When I was a child, whether or not I liked a song depended almost entirely on how much the music video appealed to me. I remember hating Kasabian's song 'Fire' because to my little brain, the music video wasn't full of flashing colours and therefore the song was shit.
(Ironically, I now love the music video, but that's because my love for Quentin Tarantino has meant that I love anything with a relative amount of violence in it and running away in it. Worrying, how much pleasure I get from seeing violence- I hope this doesn't lead to a life as a serial killer, but that thought is for another time).
I listened to the song again a couple of years ago, and realised that I BLOODY LOVE IT, and cursed myself for not giving the song a proper chance.

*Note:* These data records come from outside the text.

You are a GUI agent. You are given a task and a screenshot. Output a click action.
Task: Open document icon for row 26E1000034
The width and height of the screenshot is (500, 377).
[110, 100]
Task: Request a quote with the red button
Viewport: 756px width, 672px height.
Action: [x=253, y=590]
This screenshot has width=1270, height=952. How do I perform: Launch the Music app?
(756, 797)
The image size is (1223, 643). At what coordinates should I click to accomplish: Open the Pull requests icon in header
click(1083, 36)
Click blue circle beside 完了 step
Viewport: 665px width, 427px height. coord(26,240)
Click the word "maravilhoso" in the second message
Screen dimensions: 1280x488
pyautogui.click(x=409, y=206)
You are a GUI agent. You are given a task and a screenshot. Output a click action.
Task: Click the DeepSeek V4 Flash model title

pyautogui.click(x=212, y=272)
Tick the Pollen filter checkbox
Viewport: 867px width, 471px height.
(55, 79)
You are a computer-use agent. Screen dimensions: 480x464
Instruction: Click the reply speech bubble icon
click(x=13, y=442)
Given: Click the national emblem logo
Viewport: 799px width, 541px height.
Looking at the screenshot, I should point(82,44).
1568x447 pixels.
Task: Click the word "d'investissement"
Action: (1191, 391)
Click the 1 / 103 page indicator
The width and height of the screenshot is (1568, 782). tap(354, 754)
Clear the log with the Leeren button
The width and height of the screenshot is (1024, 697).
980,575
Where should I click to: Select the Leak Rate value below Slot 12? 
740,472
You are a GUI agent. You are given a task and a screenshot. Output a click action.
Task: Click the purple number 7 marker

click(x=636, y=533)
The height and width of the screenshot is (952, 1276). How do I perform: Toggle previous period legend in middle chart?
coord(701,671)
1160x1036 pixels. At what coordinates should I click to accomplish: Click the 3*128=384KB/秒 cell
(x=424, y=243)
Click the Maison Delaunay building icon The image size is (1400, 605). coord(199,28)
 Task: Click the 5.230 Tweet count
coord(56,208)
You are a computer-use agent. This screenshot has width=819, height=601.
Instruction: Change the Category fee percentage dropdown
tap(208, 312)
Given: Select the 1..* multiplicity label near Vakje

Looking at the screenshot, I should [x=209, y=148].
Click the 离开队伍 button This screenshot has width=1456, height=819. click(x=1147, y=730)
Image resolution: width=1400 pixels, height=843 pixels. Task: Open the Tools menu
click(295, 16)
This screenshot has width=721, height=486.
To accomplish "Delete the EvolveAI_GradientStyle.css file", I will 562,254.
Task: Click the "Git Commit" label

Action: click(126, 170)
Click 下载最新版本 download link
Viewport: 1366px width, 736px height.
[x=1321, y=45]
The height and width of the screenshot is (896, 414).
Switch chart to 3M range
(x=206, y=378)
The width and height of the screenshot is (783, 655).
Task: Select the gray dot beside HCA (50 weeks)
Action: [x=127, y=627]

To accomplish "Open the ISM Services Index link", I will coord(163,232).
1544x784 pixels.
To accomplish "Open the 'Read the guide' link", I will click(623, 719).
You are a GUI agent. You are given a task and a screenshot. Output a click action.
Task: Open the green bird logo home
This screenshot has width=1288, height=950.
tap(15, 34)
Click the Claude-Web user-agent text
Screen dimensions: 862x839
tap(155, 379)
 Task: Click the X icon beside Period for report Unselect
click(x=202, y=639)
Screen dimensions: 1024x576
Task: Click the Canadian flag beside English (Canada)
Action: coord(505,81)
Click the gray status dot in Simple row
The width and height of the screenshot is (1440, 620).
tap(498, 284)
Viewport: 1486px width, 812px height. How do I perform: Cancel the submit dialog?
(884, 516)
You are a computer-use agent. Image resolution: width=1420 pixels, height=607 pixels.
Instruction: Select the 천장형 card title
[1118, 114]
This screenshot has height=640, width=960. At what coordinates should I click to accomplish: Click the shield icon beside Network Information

Matured (cough) as I'd like to think I am, I now view a great music video as simply a perk of a great song. Now I actually listen to the music, and most of the music I listen to was made before music videos were all the rage.  But it seems that many people are still stuck in that 'child' mode of frame. Just listening to a song is too much effort- sure, they'll download the song and listen to it on repeat AFTER they've seen the video and liked it. But meh, it's too much effort waiting through that boring 7 second instrumental without a jaw dropping video to grab your attention.

And music artists have picked on to this fact. Oh, you can be sure they have! In today's society when people are ridiculously impatient, easily distracted and need to be stimulated constantly to be interested (we'd probably all fit under the diagnosis of  ADHD ). Music videos are now seen as a way of stimulating people enough for them to listen, or at least hear, the song in the background, which will probably stick in their heads and force them to buy it. And never mind if the song's not good, whenever that person listens to it they'll always visualise the music video and forgot about how repetitive and empty the music is. *Record company boss rubs his hands together gleefully, salivating at the mouth* "What a brilliant plan!" he shrieks, and proceeds to burst into a long,evil laugh.

So we have music videos that a created into beautiful works of art to lure people in. Hey, fuck that, they don't even have to be all that beautiful they just have to be appealing, which can be achieved easily with attractive people, lots of shots of attractive settings and have bright colours and lots of flashing.

And music videos where people try and do controversial things to get publicity (oh the countless times this has happened in 2013 .....think Wrecking Ball and Blurred Lines to name but a two)

And often, music videos go viral and then BAM, the song achieves mass success despite the fact that it's in a language most people don't understand and has the same repetitive electronic sound that reminds me a bit of a window being scrubbed really hard (listen closely and maybe you'll see what I mean).



Precisely why Beyonce has released so many videos for her next album. Music videos are powerful- the release of this visual album  made her reach number 1 in over 100 countries.

Soon, we'll see the rise of more visual albums. With increased internet usage, our shorter attention span, and with the capacity for things to go viral- music videos are becoming a powerful force.

What do you think lies in the future of music videos?